Vient s’ajouter aussi l’ingérence de Téhéran en Iraq. Téhéran est accusé par les monarchies de jouer le même rôle déstabilisateur que celui des Etats-Unis dans ce pays.

l’Iran devient-il alors un affreux spectre pour les pays du Golfe ? Somme toute, s’il s’agit de menace, elle provient surtout des surenchères américaines. Les pays arabes, ceux du Golfe notamment, sont sur la ligne de feu. D’où leurs réserves face à l’Amérique et son envoyé Robert Gates. Inquiets du bras de fer entre Téhéran et Washington sur le nucléaire, ils ont exprimé leur hostilité à toute action militaire contre l’Iran à l’occasion d’une conférence régionale sur la sécurité. « Nous voulons que le facteur militaire (du programme nucléaire de l’Iran) soit écarté », a déclaré le secrétaire général du Conseil de Coopération du Golfe (CCG), Abdelrahmane Al-Attiyah.

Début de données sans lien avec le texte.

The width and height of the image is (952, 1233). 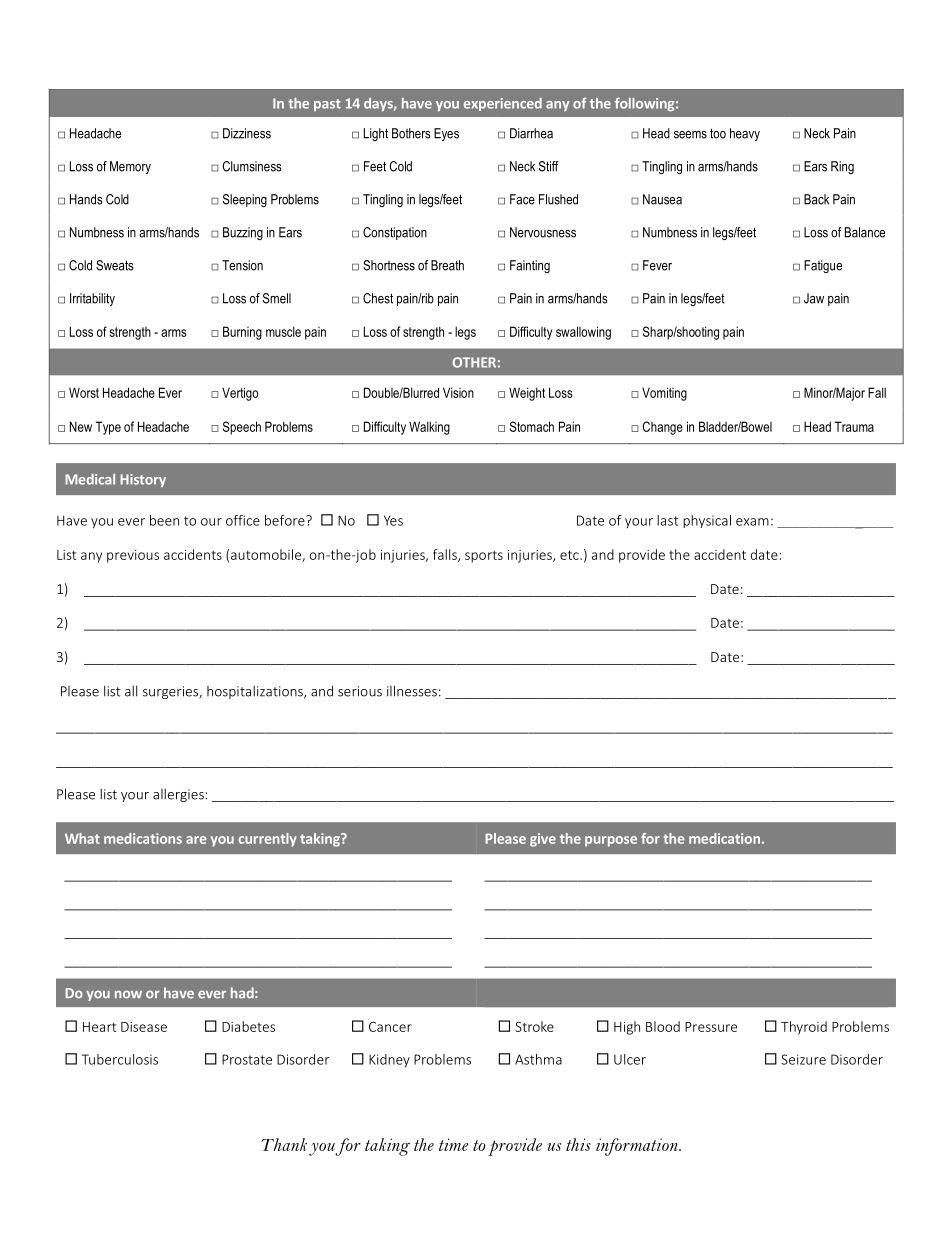 I want to click on are, so click(x=196, y=840).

« Nous sommes attachés au CCG à trouver des solutions qui favorisent la sécurité et la stabilité (...). Le dialogue est le moyen de régler la crise ». Le premier ministre du Qatar, cheikh Hamed bin Jassem Al-Thani, a été plus loin, appelant Washington à engager le dialogue avec Téhéran pour parvenir à une solution. « Nous ne pourrons pas régler les problèmes en isolant l’Iran qui est un acteur très important », dans la région, a-t-il ajouté.

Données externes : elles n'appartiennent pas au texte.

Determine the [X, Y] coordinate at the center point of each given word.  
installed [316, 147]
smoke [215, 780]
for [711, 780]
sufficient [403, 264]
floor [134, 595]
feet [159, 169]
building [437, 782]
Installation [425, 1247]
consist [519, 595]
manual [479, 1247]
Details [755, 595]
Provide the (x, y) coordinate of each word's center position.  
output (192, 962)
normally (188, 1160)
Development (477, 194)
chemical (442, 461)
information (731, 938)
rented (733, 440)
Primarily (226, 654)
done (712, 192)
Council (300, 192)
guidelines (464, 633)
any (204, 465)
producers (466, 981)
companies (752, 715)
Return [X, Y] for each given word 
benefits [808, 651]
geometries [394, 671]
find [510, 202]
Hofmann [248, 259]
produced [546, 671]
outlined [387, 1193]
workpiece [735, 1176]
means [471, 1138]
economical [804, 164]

D’ailleurs même l’Iraq, occupé par les Américains, a fait volte-face. Le conseiller national à la sécurité de l’Iraq, Mouaffak Al-Roubaïe, a plaidé pour un pacte de sécurité dans le Golfe, incluant l’Iran, tout en assurant les alliés de Washington dans la région que la politique étrangère de Bagdad « mettait le cap sur l’Occident ». Mais M. Roubaïe a aussi critiqué l’Arabie saoudite et l’Iran qui, selon lui, sont en train de régler leurs comptes sur le sol iraqien et a appelé à une réconciliation régionale. « Il est extrêmement important d’avoir une réconciliation régionale plutôt qu’une intense tension inter-confessionnelle dans la région ».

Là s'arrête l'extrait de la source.